Les racines profondes du racisme anti‑Noirs
Anthony, qui a consacré la plus grande partie de sa carrière aux litiges en matière de droits de la personne et de racisme, affirme que la conviction que les Noirs au Canada sont dysfonctionnels est profondément ancrée dans l’histoire des Canadiens noirs ainsi que dans l’expérience de l’esclavage et de la colonisation. Il soutient que la trame immémoriale d’utopisme racial du Canada est un mythe et que les Canadiens aiment croire que les tensions raciales qui pèsent sur la société américaine n’existent pas dans leur pays. Ces croyances, qui existent depuis l’époque de la colonisation, ont contribué à normaliser le racisme anti‑Noirs au sein de la société en général.

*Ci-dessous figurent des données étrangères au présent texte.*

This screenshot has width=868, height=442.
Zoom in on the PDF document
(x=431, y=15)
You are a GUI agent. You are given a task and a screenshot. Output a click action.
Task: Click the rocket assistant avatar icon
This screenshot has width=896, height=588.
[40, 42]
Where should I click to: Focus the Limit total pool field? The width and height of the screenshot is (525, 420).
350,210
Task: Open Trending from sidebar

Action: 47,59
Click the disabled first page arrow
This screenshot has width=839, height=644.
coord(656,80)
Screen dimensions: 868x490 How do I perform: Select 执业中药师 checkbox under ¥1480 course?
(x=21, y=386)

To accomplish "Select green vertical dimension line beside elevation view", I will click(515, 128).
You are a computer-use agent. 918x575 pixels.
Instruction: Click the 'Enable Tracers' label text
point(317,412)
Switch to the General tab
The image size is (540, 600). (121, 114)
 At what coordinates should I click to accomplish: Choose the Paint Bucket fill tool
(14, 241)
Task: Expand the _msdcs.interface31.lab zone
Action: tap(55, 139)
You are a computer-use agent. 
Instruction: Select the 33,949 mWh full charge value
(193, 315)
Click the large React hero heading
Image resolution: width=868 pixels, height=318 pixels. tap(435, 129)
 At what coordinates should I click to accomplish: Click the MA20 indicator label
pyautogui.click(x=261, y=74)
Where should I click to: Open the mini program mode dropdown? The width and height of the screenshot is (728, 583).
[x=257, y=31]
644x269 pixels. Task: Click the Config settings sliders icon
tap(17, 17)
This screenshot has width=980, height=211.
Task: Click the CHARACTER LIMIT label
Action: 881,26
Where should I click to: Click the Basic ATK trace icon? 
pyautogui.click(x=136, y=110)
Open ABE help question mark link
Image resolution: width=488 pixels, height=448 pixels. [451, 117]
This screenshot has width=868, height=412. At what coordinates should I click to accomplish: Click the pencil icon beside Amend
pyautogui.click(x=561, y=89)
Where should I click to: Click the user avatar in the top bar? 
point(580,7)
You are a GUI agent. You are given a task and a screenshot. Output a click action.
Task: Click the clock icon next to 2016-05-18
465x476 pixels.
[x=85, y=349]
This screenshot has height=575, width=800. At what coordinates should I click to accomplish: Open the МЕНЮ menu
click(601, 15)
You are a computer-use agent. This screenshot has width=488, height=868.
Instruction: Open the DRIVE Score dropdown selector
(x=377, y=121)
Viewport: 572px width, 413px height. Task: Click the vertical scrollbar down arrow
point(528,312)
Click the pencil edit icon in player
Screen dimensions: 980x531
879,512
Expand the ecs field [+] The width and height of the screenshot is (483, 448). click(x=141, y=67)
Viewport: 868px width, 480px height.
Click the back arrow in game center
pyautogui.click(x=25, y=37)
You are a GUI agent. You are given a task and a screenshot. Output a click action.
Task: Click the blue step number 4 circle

« On est arrivé au point que les gens ici estiment qu’il n’y a aucune raison de se plaindre et que les Noirs au Canada sont traités équitablement, fait observer Anthony. Face aux données relatives aux taux élevés de violence au sein de la communauté noire, de pauvreté et de chômage, de mauvais résultats scolaires, de troubles de santé mentale ou d’appréhensions d’enfants par le système de protection de l’enfance, il est facile de rejeter la faute sur les Noirs et les communautés noires ».
Répercussions du racisme systémique sur le système de justice
Ce genre de données est exactement ce que Kim Roach, responsable de la Stratégie à l’intention des communautés racialisées d’AJO, a utilisé pour démontrer la nécessité qu’AJO élabore cette stratégie.
« Pour de nombreux membres de communautés racialisées — la communauté noire en particulier — le racisme systémique a des répercussions sur tous les aspects de leur vie, de l’éducation des enfants à la santé, en passant par l’éducation et l’emploi, explique Kim. Cette réalité les rend plus susceptibles de se retrouver aux prises avec le système de justice. »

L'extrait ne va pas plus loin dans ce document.